• [Document section]
:::
The couple years I spent living with my father are a blur to me now. Maybe because I was so young, or the household was so dysfunctional. My father, to the dismay of Mom, decided that my well-being would best be served living for a time under the care of my Godparents since my Godmother was mostly a stay-at-homer. My mother protested the idea, but in those days it was whole custody or no custody and my mom had very little say without an attorney. Plus this meant leaving Chicago proper and going to the suburbs and she hated the idea it would be so hard at that time in history for her to get from Chicago to suburbia to check on me.

 
So, I spent awhile living with a couple named Rose and Mike. At first, Rose and I got along quite well. Until her son decided – or rather imagined, that she preferred my company to his. This wasn’t true. But, you see, my Godparents were a pitiful pair. Their son, little Mikey Jr. – whose face I still want to smash in with a brick after all these years, was very jealous of me. He did horrible things to me, and played tricks that pissed off his parents and set up the crimes to look like I did it. Yes, Mikey…those Gaines Burgers under my pillow were a neat trick. Rose, the Nazi, thought I was sleepwalking. Really? Well, that Nazi, Rose, locked me in my bedroom with a sliding lock mounted on the outside of the door. She loved me a lot, until little Mikey started his rotten tricks. And instead of getting to the bottom of things, she took what she saw as fact. When I asked her what I should do if I have to pee at night, she said, and I quote like it was yesterday, “Piss on the floor.”
:::
• [Required work]
• 1. In the memoir about living with the Godparents, what kind of lock did Rose use to shut the narrator in the bedroom?
• 2. Pick up the memoir about living with the Godparents right after Rose's reply, "Piss on the floor," and carry it forward in the same first-person voice.

• [Data lines]
:::
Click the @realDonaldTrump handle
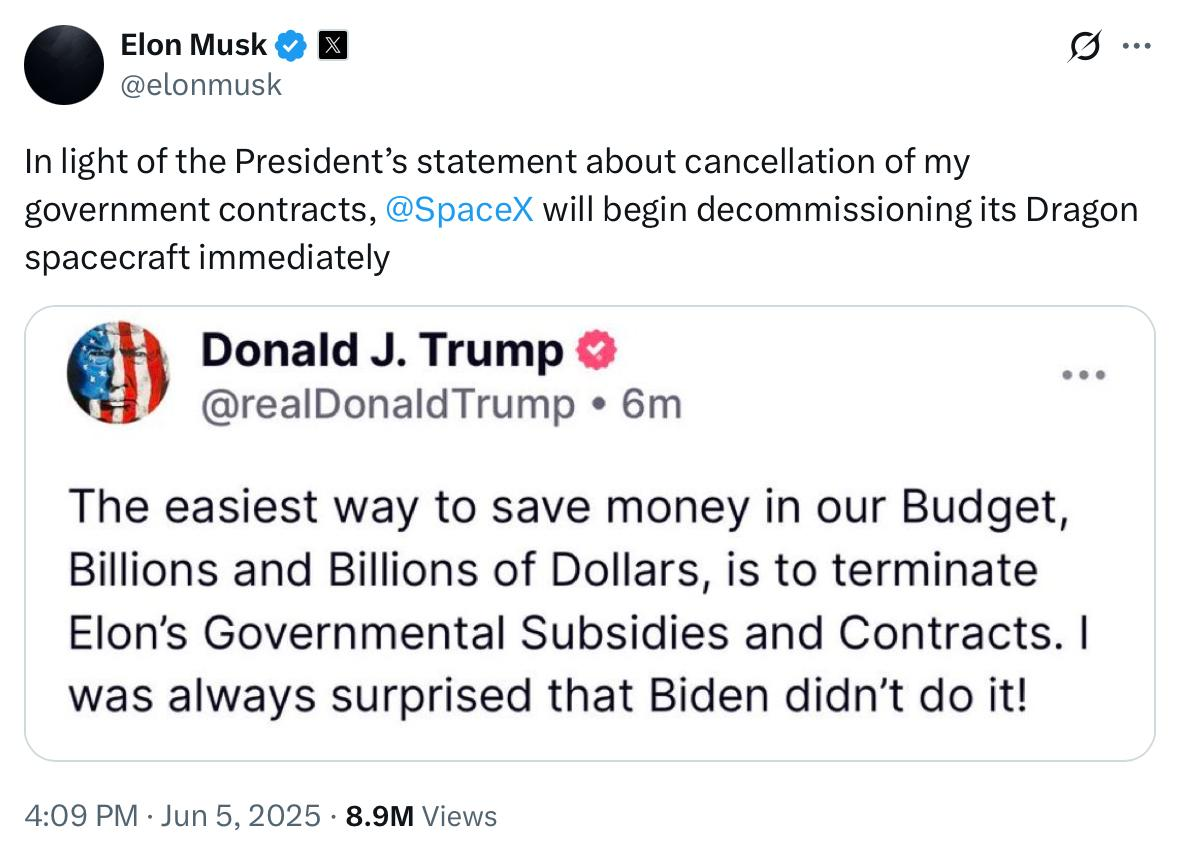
:::
• [Answers to the exercises]
• 1. A sliding lock mounted on the outside of the door.

• 2.
 
So then started her little sport of holding my tiny hands over open flames of the stove, or forcing me to put them into the oven; calling me foul names like, bitch, began. I can’t remember what year it was, but I imagine I was somewhere between 1st & 2nd grade. You see, I cannot remember. With the exception of the incidences that occurred, I cannot remember my age. I never asked my parents how old I was at the time these things happened when I lived at Nazi Camp Rose.

 

 
Now I have no problem posting their names here…Rose & Mike Gregor (maybe not spelled correctly) and their stupid little boy who used to hit me with extension cords and knocked me down and kick snow in my face…actually kicking my face in the process. Hey Mikey…I’m all grown up now, bitch. It’s a small world and I hope I don’t ever see you. And I hope you are not abusing your own kids.

 
I was but a baby. I was a baby, baby, baby…you ruthless bunch of Nazis. And I say this because that bitch, Rose, was right out Germany and cold like a stone. Now, do not get me wrong, I have known many warm, friendly German people – this is not my opinion of Germans. It is my opinion of Rose based on how she abused me. This bitch was a nightmare. Yes…my Catholic Godmother. Rotten piece of shit. Even 30 years later, I hate your guts. I have never forgiven you, your stupid pansy of a husband, or that devil the two of you spawned. I will not forget either. But, I had to move on and work through the pain, the shame, and mostly, just the overall hurt feelings.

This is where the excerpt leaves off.